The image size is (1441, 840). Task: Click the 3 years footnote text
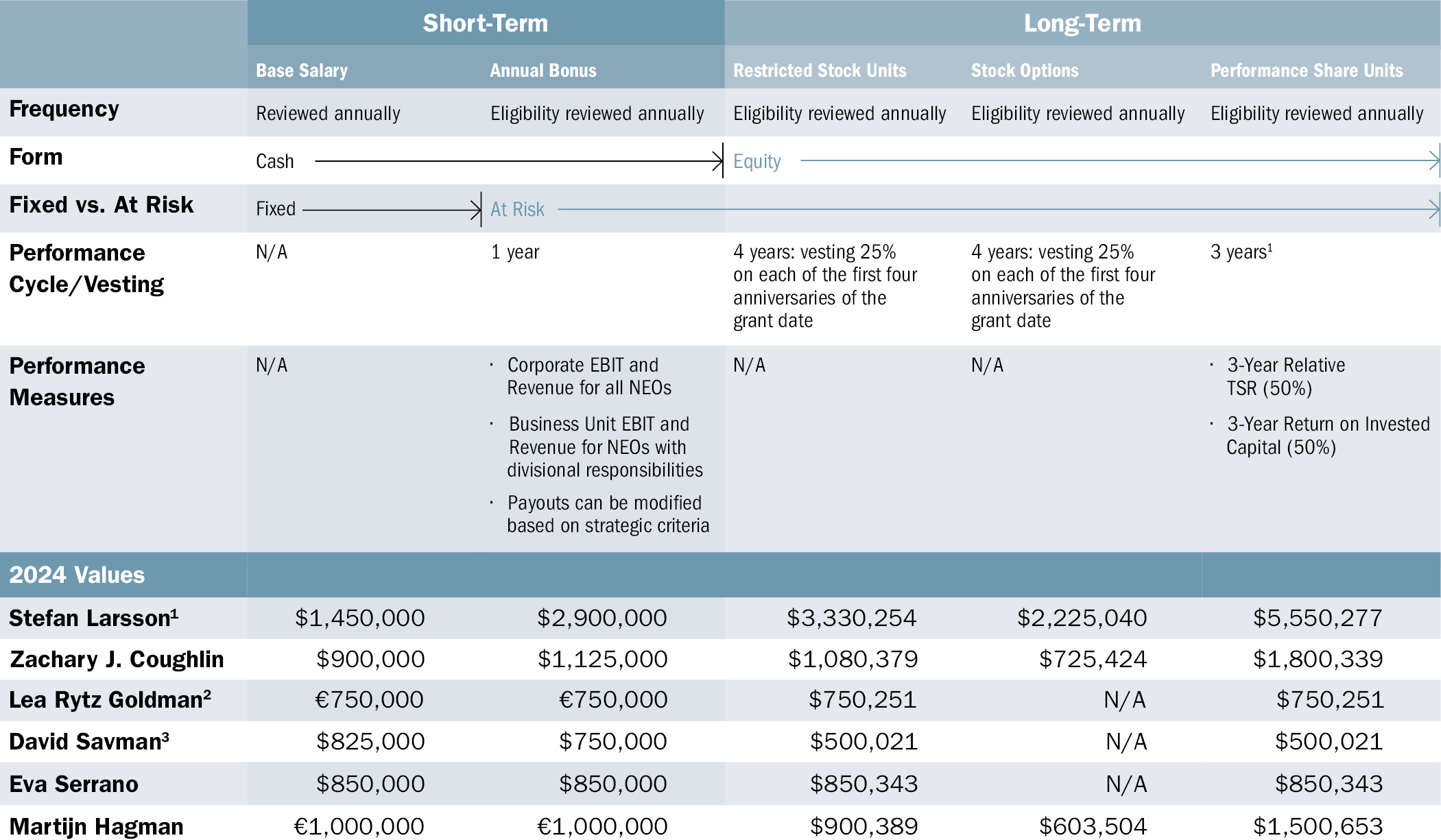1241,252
--
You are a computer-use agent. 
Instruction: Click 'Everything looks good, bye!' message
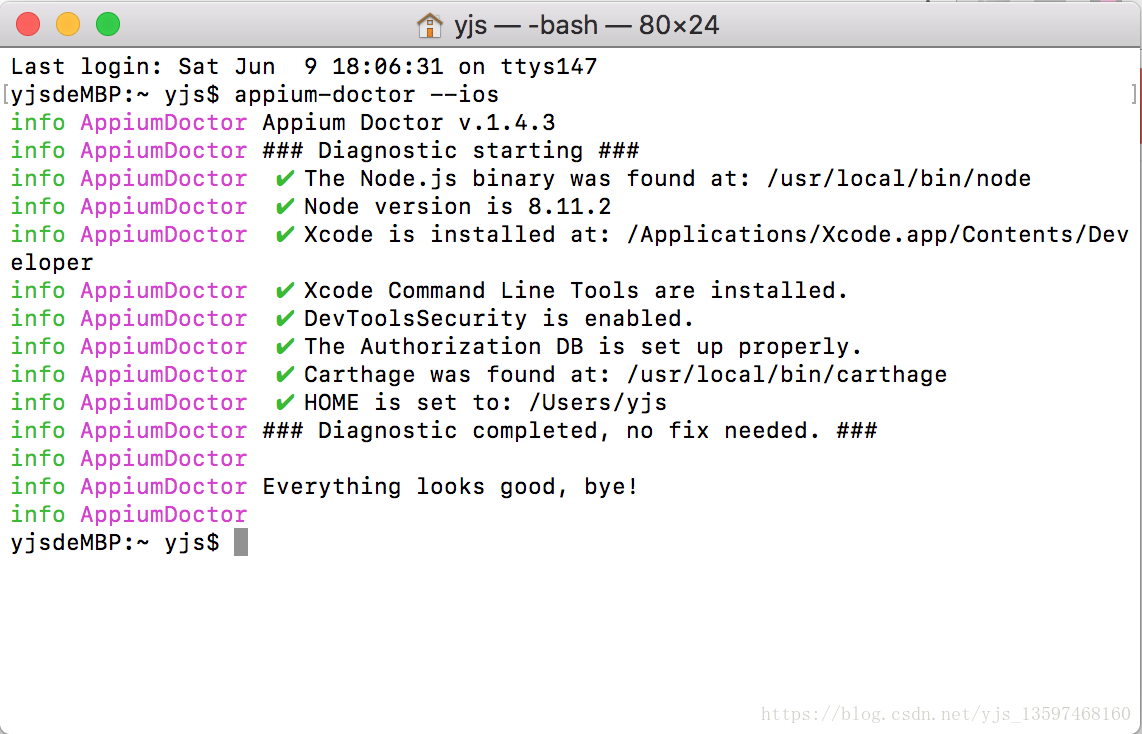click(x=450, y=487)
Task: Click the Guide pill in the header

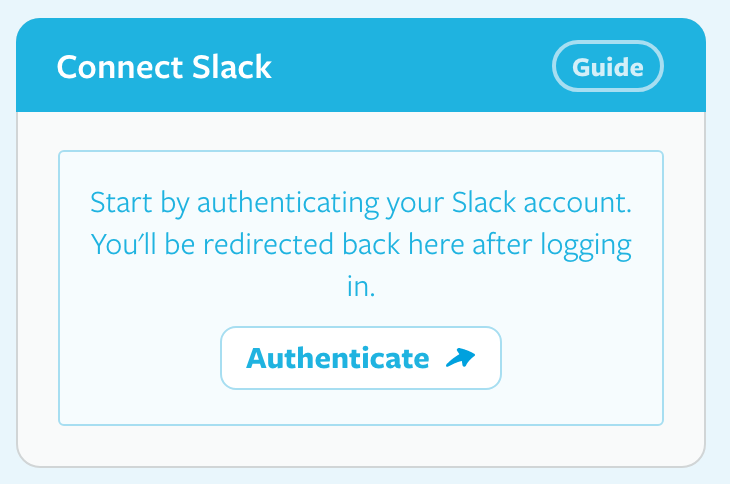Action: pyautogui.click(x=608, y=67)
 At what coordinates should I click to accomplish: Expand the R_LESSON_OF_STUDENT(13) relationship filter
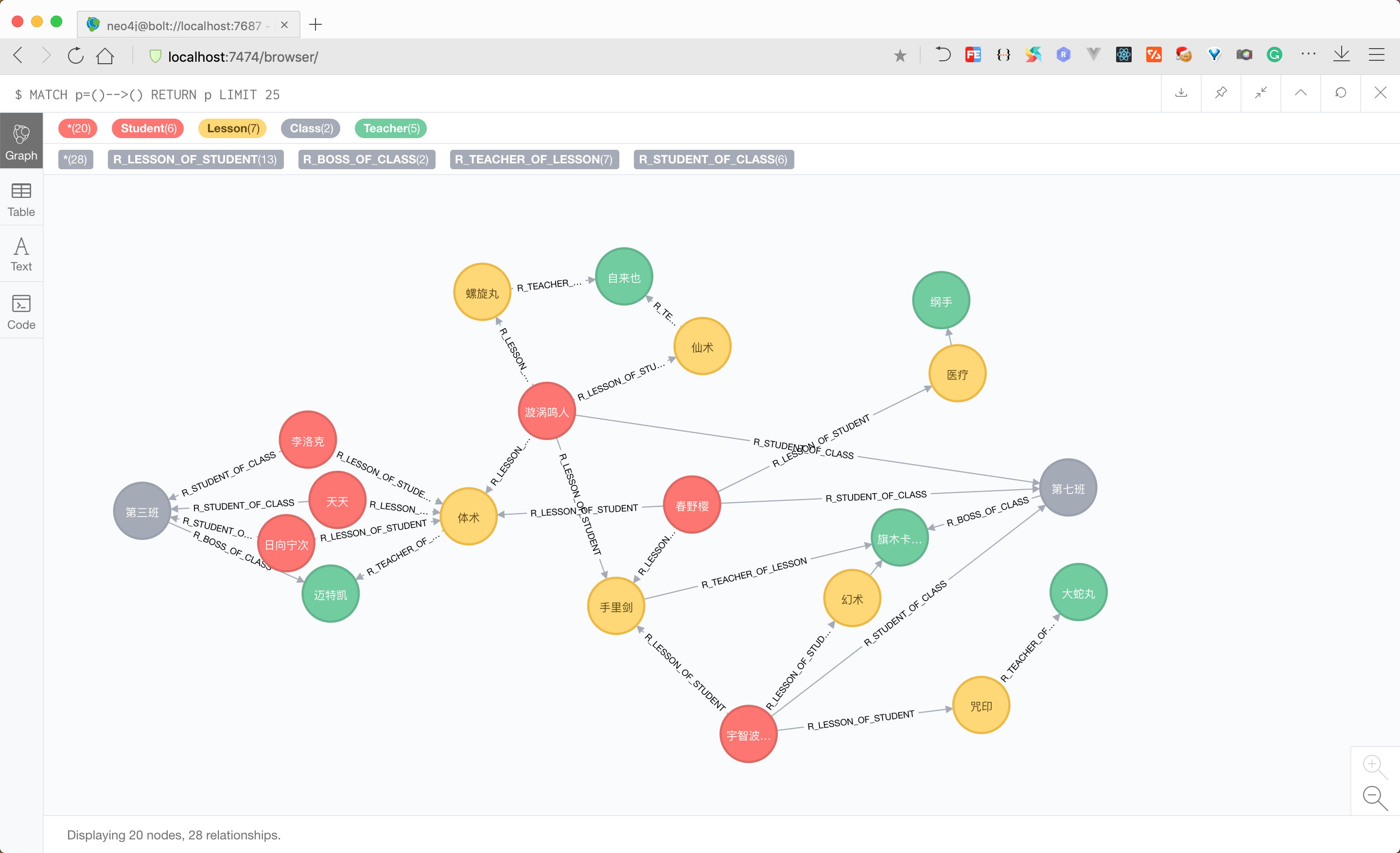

• **WRITTEN TASK**: Reproduce the items between the line holding "You are a computer-use agent." and the line holding "At what coordinates", inclusive, keeping every line the same and omitting the pictures.

• **THE REPLY**:
You are a computer-use agent. 
Instruction: Click 'Everything looks good, bye!' message
click(x=450, y=487)
Task: Click the Guide pill in the header

Action: pyautogui.click(x=608, y=67)
 At what coordinates should I click to accomplish: Expand the R_LESSON_OF_STUDENT(13) relationship filter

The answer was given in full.